Exercise brief
Where the line with "Collapse the QUICK ACCESS section" appears below, start writing out lines exactly, and finish with the line with "Open the Übersicht", which is included; write out nothing else.

Saved entries
╔══

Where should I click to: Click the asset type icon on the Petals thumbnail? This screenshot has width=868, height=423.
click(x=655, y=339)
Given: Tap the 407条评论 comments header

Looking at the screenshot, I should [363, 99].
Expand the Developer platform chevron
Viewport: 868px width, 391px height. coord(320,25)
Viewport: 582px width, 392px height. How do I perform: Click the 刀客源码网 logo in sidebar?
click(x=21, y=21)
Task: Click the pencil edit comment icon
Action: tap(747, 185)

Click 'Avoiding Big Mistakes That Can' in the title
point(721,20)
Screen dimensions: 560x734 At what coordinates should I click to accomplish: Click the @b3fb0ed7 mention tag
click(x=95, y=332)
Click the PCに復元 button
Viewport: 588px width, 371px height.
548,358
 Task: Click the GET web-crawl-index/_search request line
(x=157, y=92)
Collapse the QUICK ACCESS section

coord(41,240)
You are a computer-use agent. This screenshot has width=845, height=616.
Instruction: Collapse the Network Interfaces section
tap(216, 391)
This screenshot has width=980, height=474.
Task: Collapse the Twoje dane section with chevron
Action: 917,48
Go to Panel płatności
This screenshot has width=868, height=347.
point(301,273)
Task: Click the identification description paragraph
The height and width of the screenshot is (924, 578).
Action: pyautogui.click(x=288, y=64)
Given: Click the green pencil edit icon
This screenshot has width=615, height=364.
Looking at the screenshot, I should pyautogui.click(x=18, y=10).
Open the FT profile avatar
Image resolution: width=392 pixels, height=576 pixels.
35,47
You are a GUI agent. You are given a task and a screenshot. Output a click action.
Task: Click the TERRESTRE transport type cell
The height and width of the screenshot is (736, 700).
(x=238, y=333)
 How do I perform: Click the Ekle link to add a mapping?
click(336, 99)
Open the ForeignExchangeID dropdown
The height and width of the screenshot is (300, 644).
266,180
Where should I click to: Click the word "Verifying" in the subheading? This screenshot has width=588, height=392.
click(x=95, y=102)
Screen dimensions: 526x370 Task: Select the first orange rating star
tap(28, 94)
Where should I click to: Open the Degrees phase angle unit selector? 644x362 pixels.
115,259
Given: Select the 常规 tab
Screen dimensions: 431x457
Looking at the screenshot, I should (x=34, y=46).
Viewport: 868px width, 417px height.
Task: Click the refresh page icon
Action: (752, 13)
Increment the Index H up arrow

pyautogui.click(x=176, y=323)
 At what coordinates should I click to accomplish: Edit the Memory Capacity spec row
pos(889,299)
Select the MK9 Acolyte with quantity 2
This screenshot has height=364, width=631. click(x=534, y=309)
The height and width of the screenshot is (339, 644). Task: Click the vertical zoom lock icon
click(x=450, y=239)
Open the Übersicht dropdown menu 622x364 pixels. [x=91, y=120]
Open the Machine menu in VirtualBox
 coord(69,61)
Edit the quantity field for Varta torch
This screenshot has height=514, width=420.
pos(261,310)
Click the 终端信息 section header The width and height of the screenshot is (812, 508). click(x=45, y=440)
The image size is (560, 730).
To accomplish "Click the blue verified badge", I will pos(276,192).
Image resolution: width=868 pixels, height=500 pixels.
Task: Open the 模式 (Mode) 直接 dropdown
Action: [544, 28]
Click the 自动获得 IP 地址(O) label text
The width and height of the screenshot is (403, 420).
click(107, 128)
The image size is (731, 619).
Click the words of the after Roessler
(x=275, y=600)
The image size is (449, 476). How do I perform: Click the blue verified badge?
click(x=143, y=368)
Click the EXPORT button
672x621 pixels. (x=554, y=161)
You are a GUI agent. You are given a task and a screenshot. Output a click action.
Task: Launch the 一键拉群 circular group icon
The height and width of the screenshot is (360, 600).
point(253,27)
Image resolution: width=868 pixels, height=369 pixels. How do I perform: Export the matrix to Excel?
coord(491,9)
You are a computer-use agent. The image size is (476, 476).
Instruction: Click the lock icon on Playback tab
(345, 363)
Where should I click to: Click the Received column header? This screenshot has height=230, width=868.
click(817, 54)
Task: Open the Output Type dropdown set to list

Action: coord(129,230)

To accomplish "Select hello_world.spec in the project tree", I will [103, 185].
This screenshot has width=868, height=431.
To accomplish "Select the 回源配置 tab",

╚══

Answer
Collapse the QUICK ACCESS section

coord(41,240)
You are a computer-use agent. This screenshot has width=845, height=616.
Instruction: Collapse the Network Interfaces section
tap(216, 391)
This screenshot has width=980, height=474.
Task: Collapse the Twoje dane section with chevron
Action: 917,48
Go to Panel płatności
This screenshot has width=868, height=347.
point(301,273)
Task: Click the identification description paragraph
The height and width of the screenshot is (924, 578).
Action: pyautogui.click(x=288, y=64)
Given: Click the green pencil edit icon
This screenshot has width=615, height=364.
Looking at the screenshot, I should pyautogui.click(x=18, y=10).
Open the FT profile avatar
Image resolution: width=392 pixels, height=576 pixels.
35,47
You are a GUI agent. You are given a task and a screenshot. Output a click action.
Task: Click the TERRESTRE transport type cell
The height and width of the screenshot is (736, 700).
(x=238, y=333)
 How do I perform: Click the Ekle link to add a mapping?
click(336, 99)
Open the ForeignExchangeID dropdown
The height and width of the screenshot is (300, 644).
266,180
Where should I click to: Click the word "Verifying" in the subheading? This screenshot has width=588, height=392.
click(x=95, y=102)
Screen dimensions: 526x370 Task: Select the first orange rating star
tap(28, 94)
Where should I click to: Open the Degrees phase angle unit selector? 644x362 pixels.
115,259
Given: Select the 常规 tab
Screen dimensions: 431x457
Looking at the screenshot, I should (x=34, y=46).
Viewport: 868px width, 417px height.
Task: Click the refresh page icon
Action: (752, 13)
Increment the Index H up arrow

pyautogui.click(x=176, y=323)
 At what coordinates should I click to accomplish: Edit the Memory Capacity spec row
pos(889,299)
Select the MK9 Acolyte with quantity 2
This screenshot has height=364, width=631. click(x=534, y=309)
The height and width of the screenshot is (339, 644). Task: Click the vertical zoom lock icon
click(x=450, y=239)
Open the Übersicht dropdown menu 622x364 pixels. [x=91, y=120]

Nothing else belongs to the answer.